AI researchers from Google, Berkeley, and other universities recently engineered what they described as a “silly attack” on Chat-GPT. They asked the model to repeat the word “poem” forever, which caused the model to emit large quantities of its training data, including names, email, physical addresses, phone numbers and other personal information (PII).
Though superficially amusing, the attack has troubling implications. It vividly exposes how generic multimodal LLMs like ChatGPT, Bing, or Claude can expose training information. Custom-GPT models also can leak data as demonstrated by Researchers at Northwestern University, who used prompt injection attacks (malicious use of prompts) to retrieve user-uploaded files. Given the capacity of generic and custom GPT models to leak data, prudent risk managers should be careful about using models built on data whose provenance is unknown.
Independent of this most recent research, Open AI and other generic model developers face litigation and regulatory challenges from all quarters. Copyright holders have filed multiple lawsuits against these models. Domestically, the Federal Trade Commission has launched a probe of OpenAI for violation of consumer protection laws. From a Supervisory perspective, these models implicate Compliance Risk and Reputational Risk, two of the nine risk categories monitored by the Office of the Comptroller of the Currency (OCC). And Internationally, Italian, Japanese, and other regulators have also begun investigations.
In light of this legal uncertainty and regulatory scrutiny, Informed’s view is that currently, generic multimodal models are not viable for all use cases. For industries with sensitive data like lending, we use AI models that produce verifiable outputs with the following characteristics:
- The training data is properly licensed and permissioned: Our models only train on data explicitly permissioned by the data rights holders;
- Models are transparent and subject to model governance: We constantly monitor our models, assuring that we meet model governance and regulatory requirements;
- Models are trained on high-quality data: Our training data comes from highly scrutinized and vetted data sources, like customer applications or income documents;
- Training data is fit for purpose: We have large quantities of the precise information historically used to solve the lending problems faced by our clients, whether it’s auto lending or other lending verticals. Rather than using someone else’s generic LLMs, we create and use “vertical” models; and
- The models operate behind security walls: Our models are not publicly available. There are security virtues with non-public data sets, because they minimize data exposure and opportunities for hostile attacks.

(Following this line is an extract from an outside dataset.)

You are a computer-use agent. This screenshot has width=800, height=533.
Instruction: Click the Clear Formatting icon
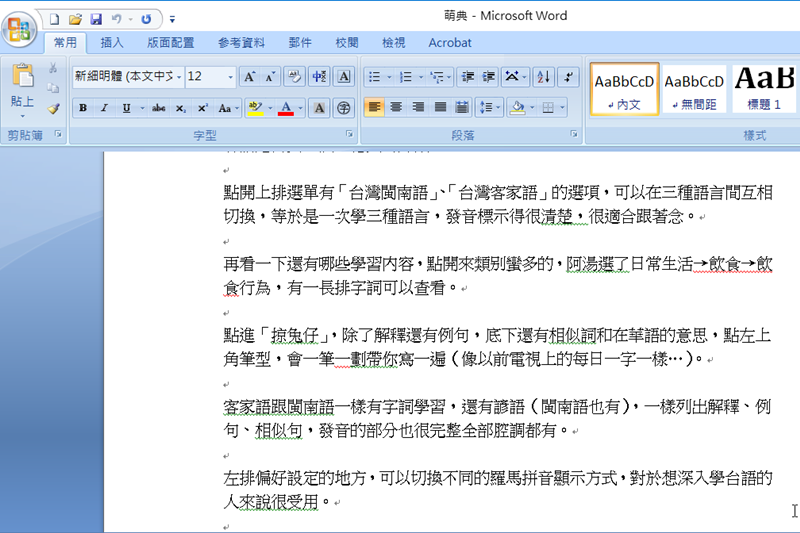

We call this approach Vertical AI. Informed’s Vertical AI meet lenders’ business challenges from the initial ingestion of a loan application, all the way through loan approval. Vertical AI leverages many of the benefits of large multi-modal models without the troubling baggage. Our models do highly accurate linkages and analyses involving images, words, and text from lender documents that our customers depend upon in real-time. Like generic models, Vertical AI models show continuous improvement as they grow. But, unlike generic publicly available models, this growth occurs in a safe, secure and protected data environment.
It’s worth stressing that this Vertical AI minimizes intellectual property and privacy risks by using explicitly permissioned data. Our Vertical AI data comes from the data rights holders and is governed by mutual expectations and obligations defined in contracts, including commitments to complying with regulatory requirements. In financial services, our Vertical AI models comply with Gramm-Leach Bliley, the Equal Credit Opportunity Act, the Dodd-Frank Act and other financial laws.
We are extremely bullish on multimodal LLMs. But, we believe there is a right (and careful) way to adopt them. We only use these models when we have sufficient confidence in their safety and reliability, and have visibility into how they were trained. If the model lacks transparency and appropriate permissioning, it bears extra scrutiny. And presumptively is not a good fit for lenders or others who must comply with rigorous regulations and meet consumer privacy expectations.
AI has extraordinary promise for lending and other industries. Let’s build it out the right way.
Tom Oscherwitz is Informed’s VP of Legal and Regulatory Advisor. He has over 25 years of experience as a senior government regulator (CFPB, U.S. Senate) and as a fintech legal executive working at the intersection of consumer data, analytics, and regulatory policy.